**TASK STATEMENT:** Copy the lines of the material below word for word, leaving out the pictures.

--- START ---

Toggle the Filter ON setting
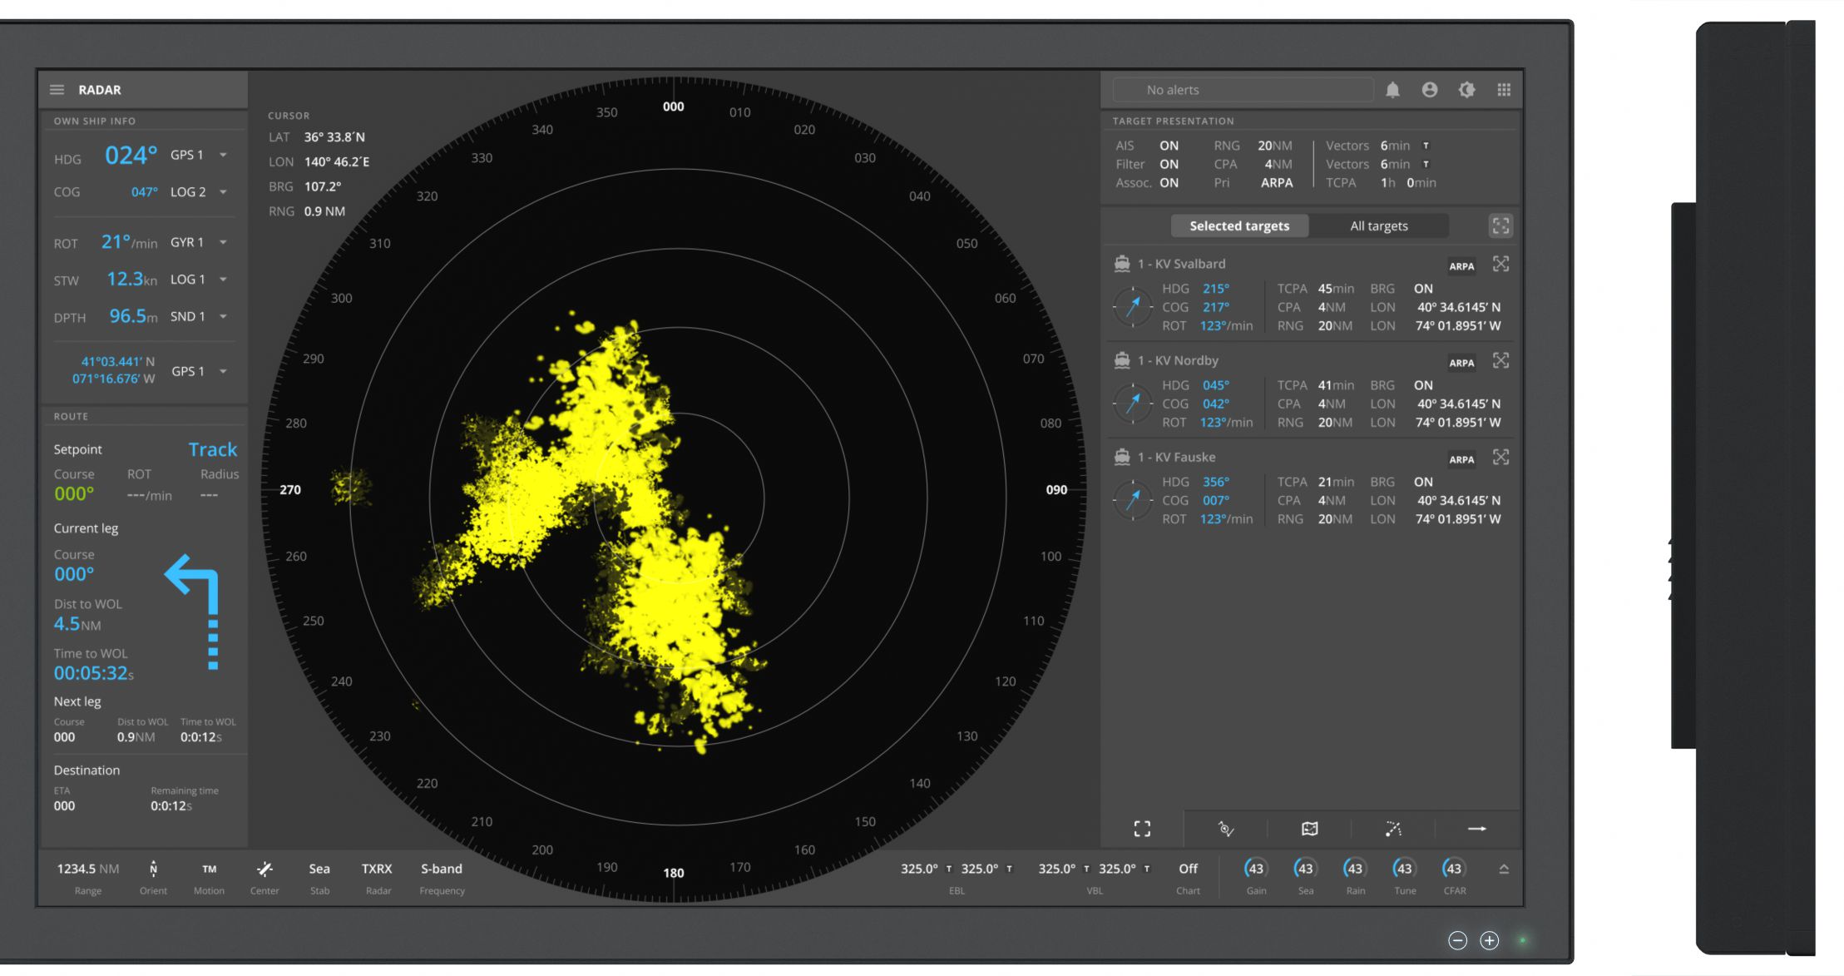Viewport: 1844px width, 976px height. [x=1168, y=165]
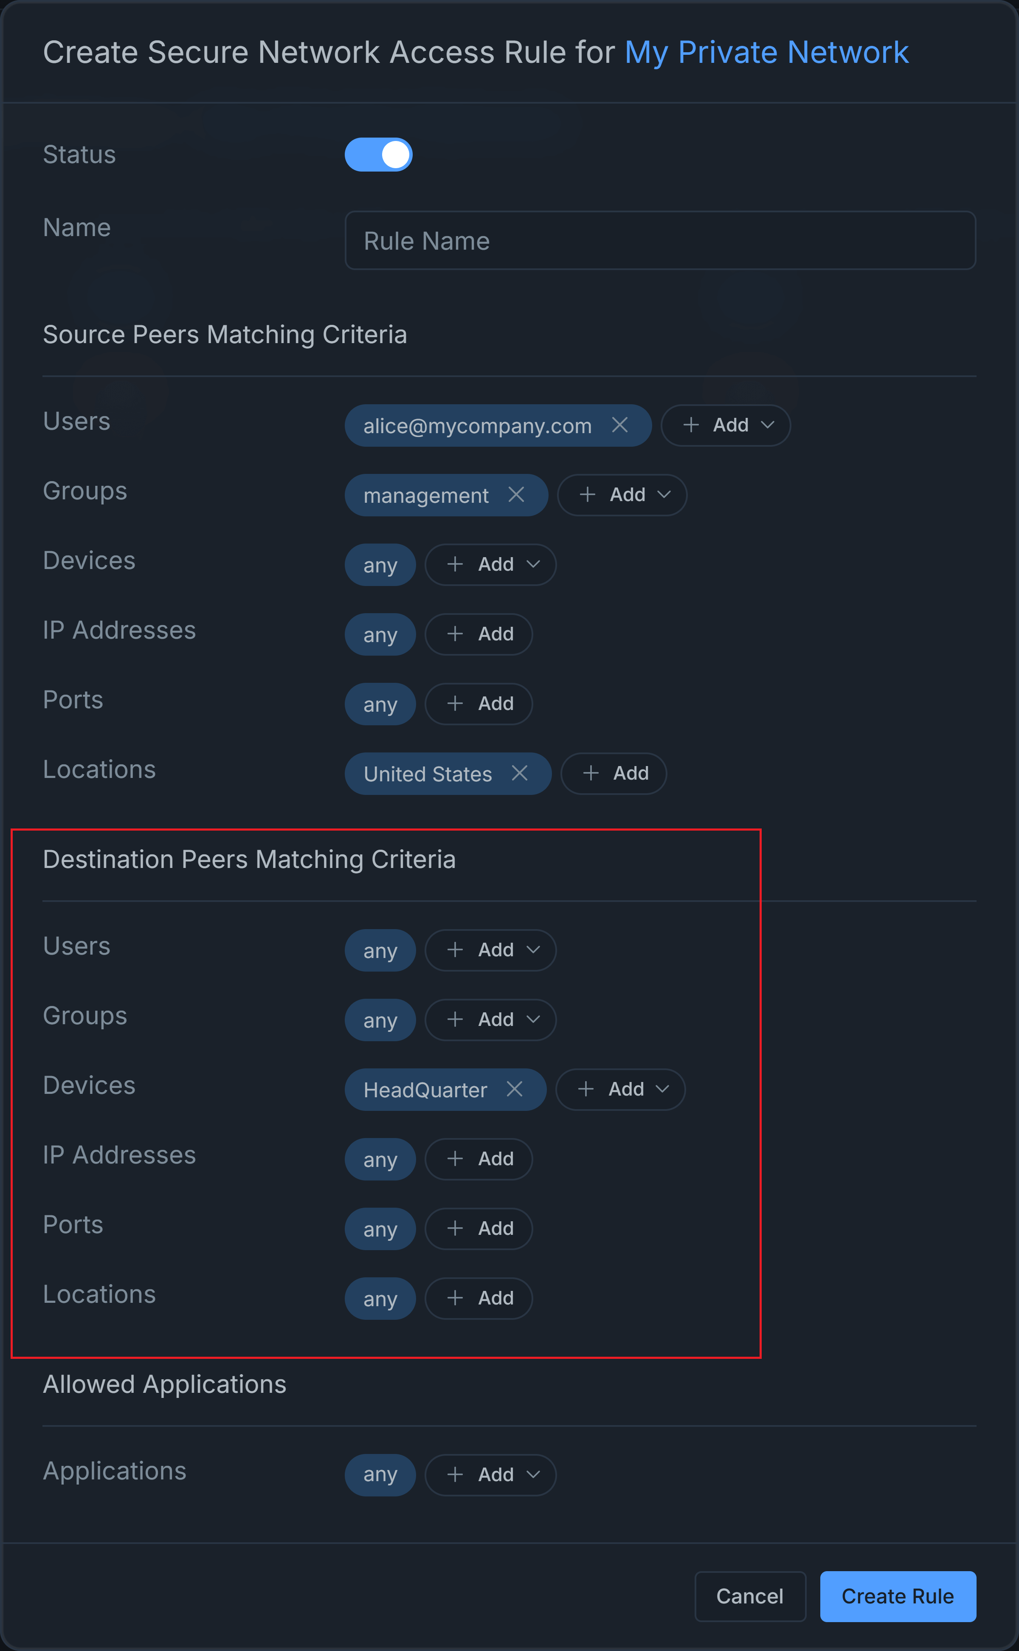Open source Groups Add dropdown
Screen dimensions: 1019x1651
[622, 495]
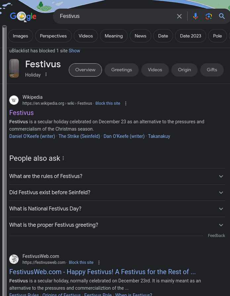The image size is (230, 296).
Task: Click the Google logo doodle
Action: point(23,16)
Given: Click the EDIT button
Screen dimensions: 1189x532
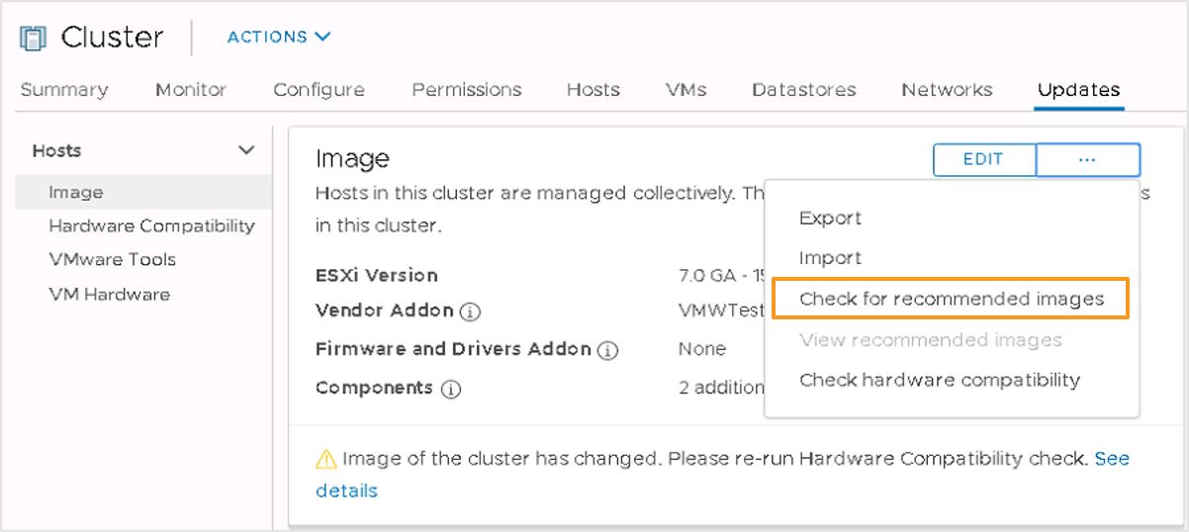Looking at the screenshot, I should point(984,159).
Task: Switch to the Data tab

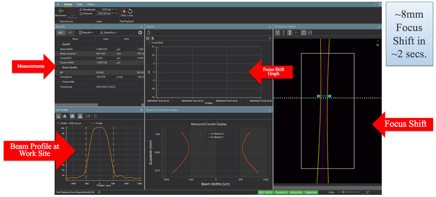Action: pos(80,4)
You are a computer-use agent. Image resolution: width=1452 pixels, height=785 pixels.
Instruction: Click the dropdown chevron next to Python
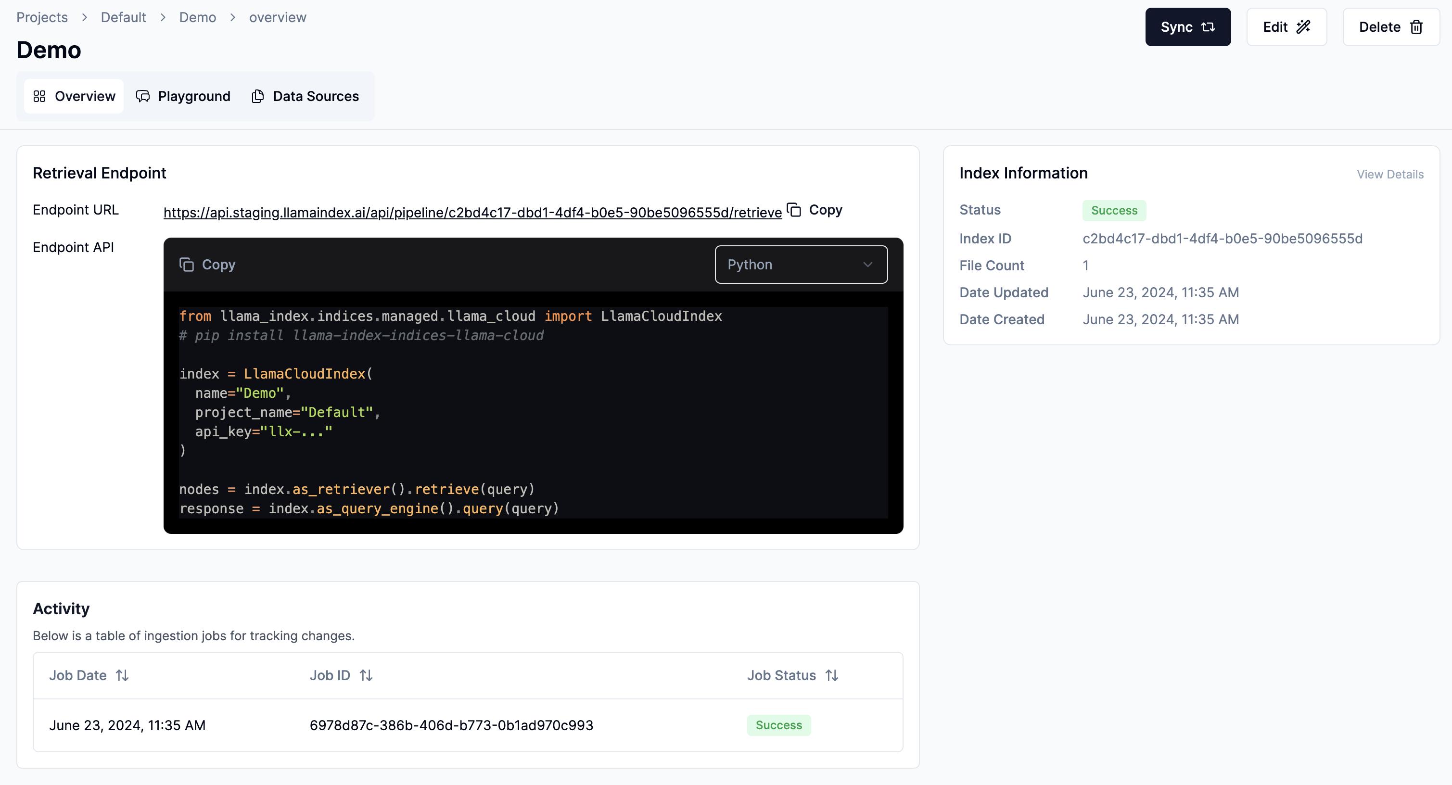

--- END ---

**OUTPUT OF THE EXERCISE:**
Toggle the Filter ON setting
Viewport: 1844px width, 976px height. [x=1168, y=165]
Open source Groups Add dropdown
Screen dimensions: 1019x1651
[622, 495]
The image size is (230, 296).
Task: Click the Google logo doodle
Action: point(23,16)
Given: Click the EDIT button
Screen dimensions: 1189x532
Looking at the screenshot, I should point(984,159).
Task: Switch to the Data tab

Action: pos(80,4)
You are a computer-use agent. Image resolution: width=1452 pixels, height=785 pixels.
Instruction: Click the dropdown chevron next to Python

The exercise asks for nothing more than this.